**Extract provided:**
──────

Field extension obtained by adjoining a cubic root to the rationals.
I hope it's not too long winded, but I prefer to give a short intro hoping for a last chance to go over this in my head and catch any error.
Here's a primitive example of a field extension: $\mathbb{Q}(\sqrt 2) = \{a + b\sqrt 2 \;|\; a,b \in \mathbb{Q}\}$. It's easy to show that it is a commutative additive group with identity $0$. It's a little more involved to show that once $0$ is taken out (which rules out $a = b = 0$), what's left is a multiplicative group with identity $1$ and multiplicative inverse $$\dfrac{1}{a + b\sqrt 2} = \dfrac{1}{a + b\sqrt 2}\dfrac{a - b\sqrt 2}{a - b\sqrt 2} = \dfrac{a - b\sqrt 2}{a^2 - 2b^2} = \dfrac{a}{a^2 - 2b^2} + \dfrac{- b}{a^2 - 2b^2}\sqrt 2$$ which always exists because $a,b\in\mathbb{Q}$ ensures that the denominator in the above equation can never equal zero and since $a$ and $b$ cannot both be $0$ neither can the inverse, giving us closure. So $\mathbb{Q}(\sqrt 2)$ is a field.

──────

**Set exercise A:** List, in order, every expression joined by an equals sign in the displayed equation for the multiplicative inverse in the post on field extensions.
**Set exercise B:** Reproduce verbatim the stretch of the records from the line that contains "Open the Microsoft Privacy statement link" through the line that contains "(x=846, y=827)", including both of those lines and nothing else.
The post on field extensions has no connection to the records that follow it.

──────

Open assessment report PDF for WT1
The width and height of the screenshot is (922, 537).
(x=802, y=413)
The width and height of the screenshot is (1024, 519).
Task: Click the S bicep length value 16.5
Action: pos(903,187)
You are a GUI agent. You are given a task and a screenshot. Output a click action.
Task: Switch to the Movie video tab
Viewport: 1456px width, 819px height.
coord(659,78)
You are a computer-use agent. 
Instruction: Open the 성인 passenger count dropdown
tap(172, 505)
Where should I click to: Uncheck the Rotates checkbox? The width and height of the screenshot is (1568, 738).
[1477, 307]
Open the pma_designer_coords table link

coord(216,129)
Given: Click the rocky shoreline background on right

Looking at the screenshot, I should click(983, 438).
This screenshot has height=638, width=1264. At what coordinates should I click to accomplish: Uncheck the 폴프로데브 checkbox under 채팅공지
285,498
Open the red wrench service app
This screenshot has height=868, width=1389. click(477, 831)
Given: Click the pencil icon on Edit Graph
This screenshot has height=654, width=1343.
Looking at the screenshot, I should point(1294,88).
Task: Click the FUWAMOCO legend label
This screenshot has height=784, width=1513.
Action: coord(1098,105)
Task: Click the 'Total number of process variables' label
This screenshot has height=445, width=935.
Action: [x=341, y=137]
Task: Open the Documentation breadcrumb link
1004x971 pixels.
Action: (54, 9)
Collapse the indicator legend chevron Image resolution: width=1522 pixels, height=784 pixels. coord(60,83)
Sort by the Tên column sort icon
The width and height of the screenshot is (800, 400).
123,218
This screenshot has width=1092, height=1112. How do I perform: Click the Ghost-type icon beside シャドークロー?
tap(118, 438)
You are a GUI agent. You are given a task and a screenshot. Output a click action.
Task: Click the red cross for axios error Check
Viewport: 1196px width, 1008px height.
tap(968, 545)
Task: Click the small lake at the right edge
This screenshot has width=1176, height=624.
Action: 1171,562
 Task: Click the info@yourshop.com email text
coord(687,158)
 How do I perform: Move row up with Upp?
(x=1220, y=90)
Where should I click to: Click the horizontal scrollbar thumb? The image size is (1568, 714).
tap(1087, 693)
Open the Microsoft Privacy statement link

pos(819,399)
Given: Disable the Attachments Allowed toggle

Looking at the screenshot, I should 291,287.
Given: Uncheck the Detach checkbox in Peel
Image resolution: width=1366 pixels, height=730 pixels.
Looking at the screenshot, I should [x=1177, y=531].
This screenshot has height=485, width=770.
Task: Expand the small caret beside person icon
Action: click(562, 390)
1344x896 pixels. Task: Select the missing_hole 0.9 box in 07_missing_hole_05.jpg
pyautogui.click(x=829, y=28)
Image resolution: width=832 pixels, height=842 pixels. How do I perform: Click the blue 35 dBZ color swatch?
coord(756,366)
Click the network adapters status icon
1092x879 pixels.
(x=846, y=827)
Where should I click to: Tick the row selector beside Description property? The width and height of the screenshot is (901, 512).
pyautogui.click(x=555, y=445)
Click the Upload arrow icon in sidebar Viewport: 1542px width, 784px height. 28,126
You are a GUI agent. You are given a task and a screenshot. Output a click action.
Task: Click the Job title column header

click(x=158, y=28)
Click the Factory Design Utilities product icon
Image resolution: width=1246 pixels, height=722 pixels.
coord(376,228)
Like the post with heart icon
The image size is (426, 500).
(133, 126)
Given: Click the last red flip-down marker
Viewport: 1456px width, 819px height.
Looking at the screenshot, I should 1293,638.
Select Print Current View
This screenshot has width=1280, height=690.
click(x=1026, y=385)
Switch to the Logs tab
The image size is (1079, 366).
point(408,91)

──────

**Complete output A:**
1. $\dfrac{1}{a + b\sqrt 2}$
2. $\dfrac{1}{a + b\sqrt 2}\dfrac{a - b\sqrt 2}{a - b\sqrt 2}$
3. $\dfrac{a - b\sqrt 2}{a^2 - 2b^2}$
4. $\dfrac{a}{a^2 - 2b^2} + \dfrac{- b}{a^2 - 2b^2}\sqrt 2$

**Complete output B:**
Open the Microsoft Privacy statement link

pos(819,399)
Given: Disable the Attachments Allowed toggle

Looking at the screenshot, I should 291,287.
Given: Uncheck the Detach checkbox in Peel
Image resolution: width=1366 pixels, height=730 pixels.
Looking at the screenshot, I should [x=1177, y=531].
This screenshot has height=485, width=770.
Task: Expand the small caret beside person icon
Action: click(562, 390)
1344x896 pixels. Task: Select the missing_hole 0.9 box in 07_missing_hole_05.jpg
pyautogui.click(x=829, y=28)
Image resolution: width=832 pixels, height=842 pixels. How do I perform: Click the blue 35 dBZ color swatch?
coord(756,366)
Click the network adapters status icon
1092x879 pixels.
(x=846, y=827)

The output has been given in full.